DATA SUPPLIED —

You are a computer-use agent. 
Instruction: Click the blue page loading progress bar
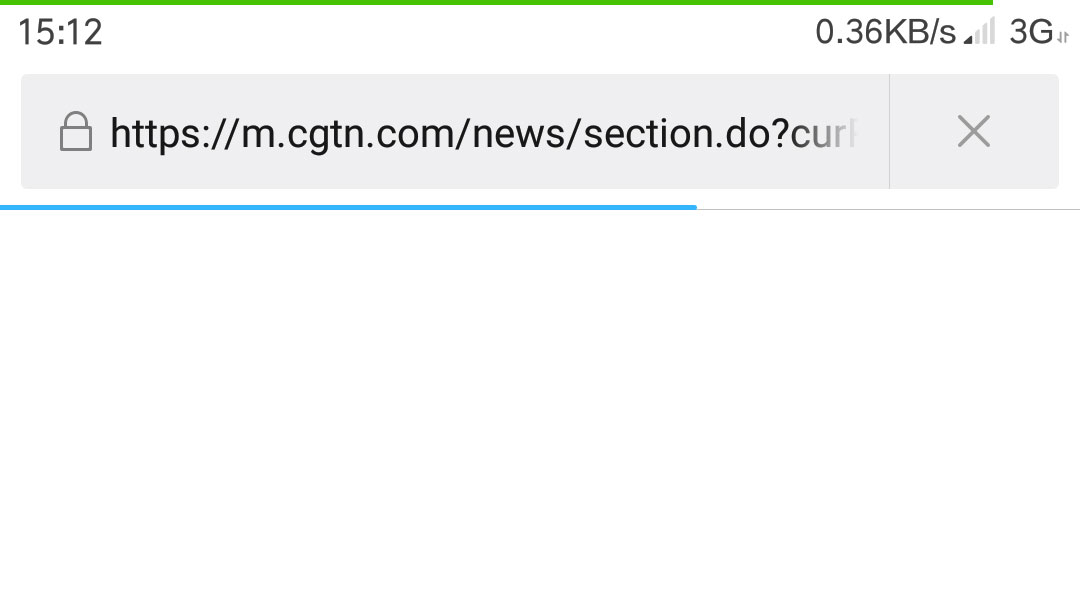click(349, 207)
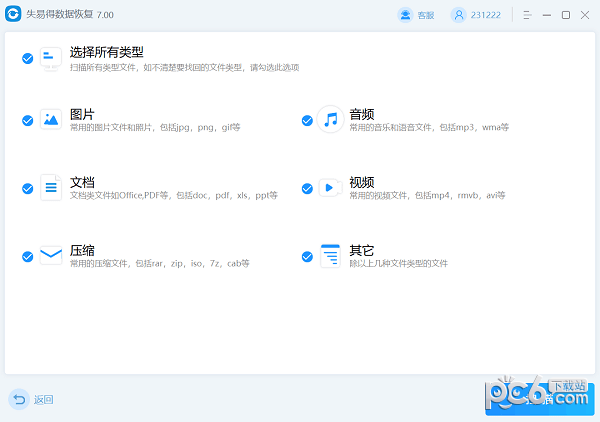Viewport: 600px width, 422px height.
Task: Disable the 音频 checkbox
Action: tap(307, 121)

PROBLEM REQUIREMENTS —
Starting with the line that contains "Instruction: Click the", reproduce every line down to the end of the listing above, both endpoints included. Pictures stay out.

SOLUTION TO THIS TASK —
Instruction: Click the blue page loading progress bar
click(349, 207)
Viewport: 600px width, 422px height.
Task: Disable the 音频 checkbox
Action: tap(307, 121)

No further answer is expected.